Another approach that has been employed to overcome some of the limitations of short-read technologies is the generation of synthetic long reads. However, in comparison to true long-read sequencing, several drawbacks need to be taken into account [1,40]. Firstly, the assembly process may be prone to errors, especially in low-complexity or repetitive regions. Secondly, reconstructing long reads from many overlapping short reads requires significant computational resources and sophisticated algorithms. Thirdly, although synthetic long reads can span several kilobases, they are still generally shorter than native long reads from long-read platforms. Fourthly, in regions with high sequence complexity, synthetic long reads may fail to assemble accurately or may not reach the necessary length. Synthetic long reads may further not perform well in detecting structural variants, phasing haplotypes, or analyzing highly repetitive or GC-rich regions compared to true long-read sequencing.

FUT1, FUT2, and FUT3 define the clinically relevant human blood group systems H and Lewis. In particular, variations in both FUT2 and FUT3 have been associated with various types of disease including different types of cancer and intestinal diseases [41]. Homologous sequences continue to pose major challenges for short-read technologies, potentially leading to false positive and false negative diagnostic errors [6]. For the partly homologous genes FUT2 and FUT3, a significant divergence between phenotyping and genotyping results has been reported [42]. We, therefore, chose to focus on these challenging areas to test the performance of the data analysis framework described above.
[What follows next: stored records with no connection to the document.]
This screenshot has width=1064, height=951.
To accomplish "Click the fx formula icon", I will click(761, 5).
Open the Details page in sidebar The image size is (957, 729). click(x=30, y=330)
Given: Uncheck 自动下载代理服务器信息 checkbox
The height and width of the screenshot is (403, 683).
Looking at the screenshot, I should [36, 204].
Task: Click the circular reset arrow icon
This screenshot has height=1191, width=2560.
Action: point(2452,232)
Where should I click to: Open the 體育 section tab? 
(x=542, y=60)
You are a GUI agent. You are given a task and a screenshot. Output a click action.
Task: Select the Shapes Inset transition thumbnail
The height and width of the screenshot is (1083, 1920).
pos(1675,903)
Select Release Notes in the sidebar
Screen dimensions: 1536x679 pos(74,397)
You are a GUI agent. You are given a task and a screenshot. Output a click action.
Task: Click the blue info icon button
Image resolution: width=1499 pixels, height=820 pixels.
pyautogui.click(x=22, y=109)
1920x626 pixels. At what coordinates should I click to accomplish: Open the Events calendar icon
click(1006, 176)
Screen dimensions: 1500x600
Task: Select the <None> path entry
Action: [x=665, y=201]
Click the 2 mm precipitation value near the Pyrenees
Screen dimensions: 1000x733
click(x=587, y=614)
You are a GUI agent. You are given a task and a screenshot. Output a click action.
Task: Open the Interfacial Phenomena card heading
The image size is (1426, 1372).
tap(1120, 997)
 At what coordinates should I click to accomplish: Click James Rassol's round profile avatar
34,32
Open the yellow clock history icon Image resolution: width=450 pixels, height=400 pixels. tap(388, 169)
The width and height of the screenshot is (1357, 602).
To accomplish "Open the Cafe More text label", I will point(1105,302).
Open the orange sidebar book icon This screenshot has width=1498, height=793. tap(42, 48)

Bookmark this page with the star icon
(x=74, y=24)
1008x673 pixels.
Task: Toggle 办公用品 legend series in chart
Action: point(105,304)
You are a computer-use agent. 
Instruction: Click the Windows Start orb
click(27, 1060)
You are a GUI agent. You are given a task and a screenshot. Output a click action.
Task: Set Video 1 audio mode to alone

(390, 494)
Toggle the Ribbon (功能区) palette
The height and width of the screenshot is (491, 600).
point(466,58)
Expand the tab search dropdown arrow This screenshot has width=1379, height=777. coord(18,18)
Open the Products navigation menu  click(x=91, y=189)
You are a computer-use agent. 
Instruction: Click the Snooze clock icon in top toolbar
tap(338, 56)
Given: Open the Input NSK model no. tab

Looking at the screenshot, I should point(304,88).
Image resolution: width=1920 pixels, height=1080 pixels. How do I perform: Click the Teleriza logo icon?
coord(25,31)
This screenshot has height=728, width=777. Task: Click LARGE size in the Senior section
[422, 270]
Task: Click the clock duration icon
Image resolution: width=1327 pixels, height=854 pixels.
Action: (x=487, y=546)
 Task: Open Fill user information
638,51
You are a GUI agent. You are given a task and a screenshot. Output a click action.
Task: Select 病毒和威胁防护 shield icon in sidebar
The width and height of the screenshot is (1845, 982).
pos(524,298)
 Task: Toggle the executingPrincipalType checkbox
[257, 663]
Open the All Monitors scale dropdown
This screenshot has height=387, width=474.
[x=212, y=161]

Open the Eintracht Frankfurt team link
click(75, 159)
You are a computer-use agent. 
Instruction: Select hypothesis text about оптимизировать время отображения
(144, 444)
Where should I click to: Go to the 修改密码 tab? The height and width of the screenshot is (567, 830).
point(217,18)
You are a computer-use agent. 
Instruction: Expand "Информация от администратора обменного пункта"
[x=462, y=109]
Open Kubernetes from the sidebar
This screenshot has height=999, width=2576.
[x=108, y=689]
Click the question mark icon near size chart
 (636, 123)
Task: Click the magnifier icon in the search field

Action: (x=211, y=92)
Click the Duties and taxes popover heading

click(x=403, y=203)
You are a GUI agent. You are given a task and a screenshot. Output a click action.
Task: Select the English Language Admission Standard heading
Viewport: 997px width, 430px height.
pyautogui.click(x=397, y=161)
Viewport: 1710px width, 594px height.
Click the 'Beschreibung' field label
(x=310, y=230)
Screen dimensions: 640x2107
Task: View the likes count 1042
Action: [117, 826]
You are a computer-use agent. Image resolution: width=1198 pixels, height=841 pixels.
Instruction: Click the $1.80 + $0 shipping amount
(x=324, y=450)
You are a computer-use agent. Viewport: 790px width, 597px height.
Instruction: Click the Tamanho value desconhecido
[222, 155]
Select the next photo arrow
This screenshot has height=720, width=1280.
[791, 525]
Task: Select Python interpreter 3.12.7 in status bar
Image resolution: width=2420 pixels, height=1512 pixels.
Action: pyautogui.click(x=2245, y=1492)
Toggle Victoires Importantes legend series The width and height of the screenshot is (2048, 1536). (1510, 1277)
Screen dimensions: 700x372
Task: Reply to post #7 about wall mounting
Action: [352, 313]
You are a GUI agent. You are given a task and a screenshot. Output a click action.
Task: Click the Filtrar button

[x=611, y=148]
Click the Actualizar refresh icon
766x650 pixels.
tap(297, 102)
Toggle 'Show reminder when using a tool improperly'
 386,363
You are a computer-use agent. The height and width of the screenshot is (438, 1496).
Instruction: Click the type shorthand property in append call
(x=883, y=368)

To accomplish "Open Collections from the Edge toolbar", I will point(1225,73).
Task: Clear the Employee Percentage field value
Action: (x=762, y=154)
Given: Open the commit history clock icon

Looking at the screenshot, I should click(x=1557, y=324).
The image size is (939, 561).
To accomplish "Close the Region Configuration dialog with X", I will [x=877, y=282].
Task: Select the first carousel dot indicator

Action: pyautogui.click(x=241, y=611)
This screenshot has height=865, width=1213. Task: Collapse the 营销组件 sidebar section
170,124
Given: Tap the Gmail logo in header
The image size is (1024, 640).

Discrepancies between ONT and Illumina occurred primarily in regions with repetitive sequences of AT, poly-A sequences, and high GC content. This is in accordance with previous studies that have shown aberrant results for Illumina in regions with atypical GC content [2,38] and for ONT in regions with low complexity due to repetitive sequences, as there are only minor variations in the electric signal of the pore if the base does not change [43].

4.3. Performance

While the actual time needed for each method is highly dependent on the data volume and the computer systems used, we nevertheless deem the proportions between manual, semi-automated, and fully automated approaches to be a good representation of the relative time required for each method. Both the manual and semi-automated approaches require extensive expertise in bioinformatics, preinstalled software tools, and a predefined sequence of console commands. Manually comparing variant output from both ONT and Illumina platforms was not included in the calculations but would require considerable time and effort depending on sample numbers and gene sequence lengths.

4.4. Limitations

This framework was designed for processing and analyzing amplicon-based second and third generation sequencing data and, therefore, has limited applicability for whole genome sequencing. While this framework allows for processing and comparing data generated by second and third generation sequencing platforms, agreement between these methodological approaches will depend on library quality and on the characteristics of the targeted genomic region, in particular with regard to highly polymorphic regions, the presence of homologous or highly repetitive sequences, or atypical GC content. As a consequence, while we provide various options for filtering and quality control of sequencing data, settings may have to be adapted depending on the targeted genomic region and the quality of the available data.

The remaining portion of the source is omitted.